Goodreads summary: Told in interconnecting stories, Ballroom is a beautifully crafted debut novel—reminiscent of the works of Elizabeth Strout and Jennifer Haigh—about a group of strangers united by a desire to escape their complicated lives, if only for a few hours each week, in a faded New York City dance hall
Time has eroded the glamour of the Ballroom, but at the end of the 1990s, a small crowd of loyal patrons still makes its way past the floor-to-ceiling columns which frame the once grand hall each Sunday evening. Sweeping across the worn parquet floor under a peeling indigo ceiling, these men and women succumb to the magic of the music, looking for love and connection, eager to erase the drab reality of their complicated lives.

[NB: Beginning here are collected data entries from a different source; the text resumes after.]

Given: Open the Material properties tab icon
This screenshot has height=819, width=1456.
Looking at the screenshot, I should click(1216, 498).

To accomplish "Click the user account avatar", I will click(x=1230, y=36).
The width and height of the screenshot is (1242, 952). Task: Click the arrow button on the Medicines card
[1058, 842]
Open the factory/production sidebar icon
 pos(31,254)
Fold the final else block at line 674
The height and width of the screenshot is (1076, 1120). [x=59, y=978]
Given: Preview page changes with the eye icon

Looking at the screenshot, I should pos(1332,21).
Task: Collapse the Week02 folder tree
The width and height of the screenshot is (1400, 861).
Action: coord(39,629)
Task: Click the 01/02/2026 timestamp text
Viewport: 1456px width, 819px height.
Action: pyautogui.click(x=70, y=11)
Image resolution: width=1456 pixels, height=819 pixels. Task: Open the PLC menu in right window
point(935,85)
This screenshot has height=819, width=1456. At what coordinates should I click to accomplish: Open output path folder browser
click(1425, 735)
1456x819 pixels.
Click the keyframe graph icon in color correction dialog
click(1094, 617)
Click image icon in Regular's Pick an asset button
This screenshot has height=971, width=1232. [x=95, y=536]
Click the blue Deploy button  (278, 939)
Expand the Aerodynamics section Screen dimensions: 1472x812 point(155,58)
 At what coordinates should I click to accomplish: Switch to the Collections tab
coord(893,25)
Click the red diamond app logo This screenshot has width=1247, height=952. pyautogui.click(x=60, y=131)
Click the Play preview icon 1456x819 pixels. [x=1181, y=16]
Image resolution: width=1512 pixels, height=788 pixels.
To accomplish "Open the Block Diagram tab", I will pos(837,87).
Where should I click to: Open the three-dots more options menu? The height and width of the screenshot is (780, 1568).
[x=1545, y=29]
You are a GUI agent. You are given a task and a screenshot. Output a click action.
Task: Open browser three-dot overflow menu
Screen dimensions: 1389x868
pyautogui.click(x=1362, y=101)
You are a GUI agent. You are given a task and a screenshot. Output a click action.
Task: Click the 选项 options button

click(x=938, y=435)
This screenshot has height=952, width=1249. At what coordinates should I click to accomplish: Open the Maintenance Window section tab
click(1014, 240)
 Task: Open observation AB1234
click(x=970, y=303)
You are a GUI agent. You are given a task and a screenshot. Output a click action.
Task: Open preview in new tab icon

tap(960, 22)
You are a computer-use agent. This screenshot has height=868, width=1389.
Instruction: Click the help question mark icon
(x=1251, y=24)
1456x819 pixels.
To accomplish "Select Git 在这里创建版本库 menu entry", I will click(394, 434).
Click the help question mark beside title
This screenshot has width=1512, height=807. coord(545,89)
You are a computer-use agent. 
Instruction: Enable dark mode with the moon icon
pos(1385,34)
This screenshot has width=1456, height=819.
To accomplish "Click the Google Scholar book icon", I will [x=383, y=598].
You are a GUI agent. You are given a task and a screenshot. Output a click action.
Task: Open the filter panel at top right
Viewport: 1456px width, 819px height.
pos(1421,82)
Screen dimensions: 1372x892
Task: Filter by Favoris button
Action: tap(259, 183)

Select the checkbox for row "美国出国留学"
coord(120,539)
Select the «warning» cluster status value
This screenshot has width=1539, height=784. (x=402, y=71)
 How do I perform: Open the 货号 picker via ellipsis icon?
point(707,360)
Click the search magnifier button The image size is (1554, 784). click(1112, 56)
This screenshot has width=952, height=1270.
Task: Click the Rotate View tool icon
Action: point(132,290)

Nearly forty and still single, Sarah Dreyfus is desperate for love and sure she’ll find it with debonair Gabriel Katz, a dazzling peacock who dances to distract himself from his crumbling marriage. Tired of the bachelor life, Joseph believes that his yearning for a wife and family will be fulfilled—if only he can get Sarah to notice him. Besotted with beautiful young Maria Rodriguez, elderly dance instructor Harry Korn knows they can find happiness together. Maria, one of the Ballroom’s stars, has a dream of her own, a passion her broken-hearted father refuses to accept or understand.
As the rhythms of the Ballroom ebb and flow through these characters’ hearts, their fates come together in touching, unexpected ways.
My review: I was really pumped to read this book. The synopsis sounded so perfect, and I love reading from multiple characters’ points of view and reading interconnecting storylines. Sadly, this book did not live up to my hopes.
While I think the book was well-written, it didn’t seem to have any sort of plot. I kept waiting for the story to begin, to feel the push-and-pull of conflict and resolution and drama. But there was none of that. To be honest, it was a struggle to keep reading because there didn’t seem to be a point to the novel.
Another issue I had was with the characters. They were just extremely unlikable! I can usually get over that if the plot is juicy enough to make it worth my while, but with a lackluster plot and characters I didn’t care for, it made it really hard to continue reading the book. There were no redeeming qualities in any of them, exception being Angel. I did like Angel, and would have liked to have learned more about him.
In listing some good qualities of the book, it was well-written and the dialogue seemed to flow naturally. I did like the ending, too, and thought it was fairly authentic – not too cheesy and not too depressing.
I received this book for free from TLC Book Tours in exchange for an honest review. All words and opinions, unless otherwise stated, are my own.